Type: New Feature Priority: Minor
Reporter: Nathan Neulinger Assignee: Mike Jerris
Resolution: Fixed Votes: 0
Labels: None
Remaining Estimate: Not Specified
Time Spent: Not Specified
Original Estimate: Not Specified

CPU Architecture:
x86-64
Kernel:
Linux
Userland:
GNU/Linux
Distribution:
Debian
Distribution Version:
Debian 8 jessie
Compiler:
gcc
FreeSWITCH GIT Revision: 35ee4ee593e729dd0bc5d672fac5ef35928b68aa
GIT Master Revision hash:: 35ee4ee593e729dd0bc5d672fac5ef35928b68aa

 Description   
I had an event that caused a leak/exhaustion of sessions. The problem is - I had NO way to determine from logs where/when they were created - such as accumulation or a sudden flood/burst.
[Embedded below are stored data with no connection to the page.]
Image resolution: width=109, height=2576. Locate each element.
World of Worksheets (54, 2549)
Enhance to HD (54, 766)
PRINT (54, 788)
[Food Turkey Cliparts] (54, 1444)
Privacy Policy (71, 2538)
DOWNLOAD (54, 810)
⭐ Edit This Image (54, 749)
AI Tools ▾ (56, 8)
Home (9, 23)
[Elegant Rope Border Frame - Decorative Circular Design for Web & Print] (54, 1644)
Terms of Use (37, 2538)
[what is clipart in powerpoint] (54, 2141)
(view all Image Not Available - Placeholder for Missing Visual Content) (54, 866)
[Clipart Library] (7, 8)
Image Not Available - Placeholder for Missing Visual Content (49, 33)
This patch (adding PR shortly) adds DEBUG level logging of session creation to correspond with the Session X (...) Ended logging output that currently exists at NOTICE level.

 Comments   
Comment by Nathan Neulinger [ 19/Jul/16 ]
Example log snippet:

{noformat}
3a133109-e1a1-4fc5-af91-6506578e748f 2016-07-19 09:53:30.233585 [DEBUG] switch_core_session.c:2358 Session 1 Created (Total 1)
66746841-77f6-432a-a51a-3df2c619dc36 2016-07-19 09:53:30.253546 [DEBUG] switch_core_session.c:2358 Session 2 Created (Total 2)
a5e59172-0eca-436d-93f0-2a4cbeda0134 2016-07-19 09:53:30.253546 [DEBUG] switch_core_session.c:2358 Session 3 Created (Total 3)
96cc65b7-0b1d-4837-9e36-7c47792c2625 2016-07-19 09:53:30.273545 [DEBUG] switch_core_session.c:2358 Session 4 Created (Total 4)
66746841-77f6-432a-a51a-3df2c619dc36 2016-07-19 09:53:32.713574 [DEBUG] switch_core_session.c:1647 Session 2 (loopback/5733417975-a) Locked, Waiting on external entities
3a133109-e1a1-4fc5-af91-6506578e748f 2016-07-19 09:53:32.713574 [DEBUG] switch_core_session.c:1647 Session 1 (sofia/freesw-vip-voip-5090/5733416679@voice-dev.mst.edu) Locked, Waiting on external entities
3a133109-e1a1-4fc5-af91-6506578e748f 2016-07-19 09:53:32.713574 [NOTICE] switch_core_session.c:1665 Session 1 (sofia/freesw-vip-voip-5090/5733416679@voice-dev.mst.edu) Ended
66746841-77f6-432a-a51a-3df2c619dc36 2016-07-19 09:53:32.713574 [NOTICE] switch_core_session.c:1665 Session 2 (loopback/5733417975-a) Ended
a5e59172-0eca-436d-93f0-2a4cbeda0134 2016-07-19 09:53:32.713574 [DEBUG] switch_core_session.c:1647 Session 3 (loopback/5733417975-b) Locked, Waiting on external entities
a5e59172-0eca-436d-93f0-2a4cbeda0134 2016-07-19 09:53:32.713574 [NOTICE] switch_core_session.c:1665 Session 3 (loopback/5733417975-b) Ended
96cc65b7-0b1d-4837-9e36-7c47792c2625 2016-07-19 09:53:32.713574 [DEBUG] switch_core_session.c:1647 Session 4 (sofia/internal/5733417975@67.43.241.123:5060) Locked, Waiting on external entities
96cc65b7-0b1d-4837-9e36-7c47792c2625 2016-07-19 09:53:32.713574 [NOTICE] switch_core_session.c:1665 Session 4 (sofia/internal/5733417975@67.43.241.123:5060) Ended
{noformat}
Comment by Nathan Neulinger [ 19/Jul/16 ]
https://freeswitch.org/stash/projects/FS/repos/freeswitch/pull-requests/914/overview
Comment by Mike Jerris [ 19/Jul/16 ]
isn't there already logging for them in NEW state that should cover this?
Comment by Nathan Neulinger [ 19/Jul/16 ]
Not that I'm seeing that easily ties to the numeric session #. It may be possible to backtrack based on the uuid to find the start of that session, but it's not clear that is always useful - such as sessions created by mod skinny.
Comment by Nathan Neulinger [ 19/Jul/16 ]
It's also not clear when the session was created in those cases.
Comment by Mike Jerris [ 19/Jul/16 ]
whats the advantage of that session number being logged at all? The reason i push on this is these messages seem to add no real value over what is already there.
Comment by Nathan Neulinger [ 19/Jul/16 ]
The scenario is "session exhaustion". While YOU might know every place in the code that a session could have been created, I certainly don't.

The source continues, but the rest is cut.